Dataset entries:
<<<<
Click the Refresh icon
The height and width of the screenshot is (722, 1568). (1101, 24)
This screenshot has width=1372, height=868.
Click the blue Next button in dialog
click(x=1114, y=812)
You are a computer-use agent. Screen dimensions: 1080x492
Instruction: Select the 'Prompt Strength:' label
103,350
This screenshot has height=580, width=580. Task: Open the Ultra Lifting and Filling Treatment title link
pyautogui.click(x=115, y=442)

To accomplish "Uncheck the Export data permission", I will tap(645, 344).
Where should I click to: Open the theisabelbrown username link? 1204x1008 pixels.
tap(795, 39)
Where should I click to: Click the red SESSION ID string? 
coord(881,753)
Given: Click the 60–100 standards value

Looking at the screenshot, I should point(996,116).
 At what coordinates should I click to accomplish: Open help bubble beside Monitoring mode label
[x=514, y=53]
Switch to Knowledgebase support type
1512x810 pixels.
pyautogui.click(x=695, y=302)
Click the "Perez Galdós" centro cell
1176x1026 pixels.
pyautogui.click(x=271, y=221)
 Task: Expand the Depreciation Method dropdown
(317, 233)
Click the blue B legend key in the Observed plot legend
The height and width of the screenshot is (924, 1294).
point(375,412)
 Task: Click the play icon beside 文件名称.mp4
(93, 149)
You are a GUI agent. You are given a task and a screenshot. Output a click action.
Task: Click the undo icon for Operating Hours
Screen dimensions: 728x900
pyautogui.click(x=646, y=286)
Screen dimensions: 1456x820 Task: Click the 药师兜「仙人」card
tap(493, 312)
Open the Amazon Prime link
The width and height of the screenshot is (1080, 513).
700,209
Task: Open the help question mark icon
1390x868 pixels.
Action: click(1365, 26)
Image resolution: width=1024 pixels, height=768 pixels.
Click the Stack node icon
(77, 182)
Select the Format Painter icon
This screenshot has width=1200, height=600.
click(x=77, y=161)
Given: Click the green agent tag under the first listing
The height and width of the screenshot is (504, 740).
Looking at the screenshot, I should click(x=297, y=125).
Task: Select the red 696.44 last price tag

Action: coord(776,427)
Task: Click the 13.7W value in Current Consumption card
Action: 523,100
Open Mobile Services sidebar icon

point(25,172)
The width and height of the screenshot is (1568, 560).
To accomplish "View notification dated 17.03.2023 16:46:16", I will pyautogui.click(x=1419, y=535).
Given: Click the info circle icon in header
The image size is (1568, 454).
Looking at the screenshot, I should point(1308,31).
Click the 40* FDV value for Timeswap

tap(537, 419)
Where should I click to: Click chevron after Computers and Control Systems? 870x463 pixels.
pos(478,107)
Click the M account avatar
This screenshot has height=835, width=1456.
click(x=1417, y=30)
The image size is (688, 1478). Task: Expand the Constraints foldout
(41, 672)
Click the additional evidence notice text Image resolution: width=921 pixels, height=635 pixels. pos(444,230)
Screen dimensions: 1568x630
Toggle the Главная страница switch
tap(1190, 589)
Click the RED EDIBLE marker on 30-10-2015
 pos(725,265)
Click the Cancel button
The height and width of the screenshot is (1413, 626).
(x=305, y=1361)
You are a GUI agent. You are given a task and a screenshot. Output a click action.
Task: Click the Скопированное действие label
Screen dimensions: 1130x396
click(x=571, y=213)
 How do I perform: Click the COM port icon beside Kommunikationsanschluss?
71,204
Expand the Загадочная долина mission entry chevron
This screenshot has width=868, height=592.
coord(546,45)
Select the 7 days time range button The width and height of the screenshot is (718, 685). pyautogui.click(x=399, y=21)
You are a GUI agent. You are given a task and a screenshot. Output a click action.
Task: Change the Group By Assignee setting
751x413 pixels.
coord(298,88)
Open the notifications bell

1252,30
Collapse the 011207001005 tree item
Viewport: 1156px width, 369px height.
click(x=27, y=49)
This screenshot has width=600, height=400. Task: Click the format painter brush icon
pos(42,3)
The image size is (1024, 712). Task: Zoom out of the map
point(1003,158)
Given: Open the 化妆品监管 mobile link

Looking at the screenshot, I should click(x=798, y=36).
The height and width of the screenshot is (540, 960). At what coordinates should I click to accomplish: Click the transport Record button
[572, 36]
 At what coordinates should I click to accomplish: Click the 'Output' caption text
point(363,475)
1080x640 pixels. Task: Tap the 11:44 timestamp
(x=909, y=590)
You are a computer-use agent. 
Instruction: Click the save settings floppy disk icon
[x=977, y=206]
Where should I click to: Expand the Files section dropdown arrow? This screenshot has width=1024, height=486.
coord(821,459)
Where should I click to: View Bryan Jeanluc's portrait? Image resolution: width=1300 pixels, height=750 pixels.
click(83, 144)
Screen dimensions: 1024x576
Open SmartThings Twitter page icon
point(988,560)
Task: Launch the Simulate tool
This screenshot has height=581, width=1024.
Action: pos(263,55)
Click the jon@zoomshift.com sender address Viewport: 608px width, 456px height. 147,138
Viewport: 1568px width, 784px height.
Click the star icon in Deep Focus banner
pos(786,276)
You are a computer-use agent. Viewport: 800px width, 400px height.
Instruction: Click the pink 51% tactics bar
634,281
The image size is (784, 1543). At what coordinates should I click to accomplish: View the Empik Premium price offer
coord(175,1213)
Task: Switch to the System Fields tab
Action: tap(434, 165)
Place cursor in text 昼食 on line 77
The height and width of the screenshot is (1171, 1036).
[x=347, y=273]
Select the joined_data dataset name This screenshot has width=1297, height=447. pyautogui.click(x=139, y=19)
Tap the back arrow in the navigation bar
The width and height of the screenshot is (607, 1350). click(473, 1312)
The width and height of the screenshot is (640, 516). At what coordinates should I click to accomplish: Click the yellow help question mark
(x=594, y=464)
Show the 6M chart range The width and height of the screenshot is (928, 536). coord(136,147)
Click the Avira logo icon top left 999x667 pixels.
>>>>
• _TASK DETAILS_:
Your response should be made up of the lines in the data that contain the word "will".

• _ANSWER SECTION_:
To accomplish "Uncheck the Export data permission", I will tap(645, 344).
To accomplish "View notification dated 17.03.2023 16:46:16", I will pyautogui.click(x=1419, y=535).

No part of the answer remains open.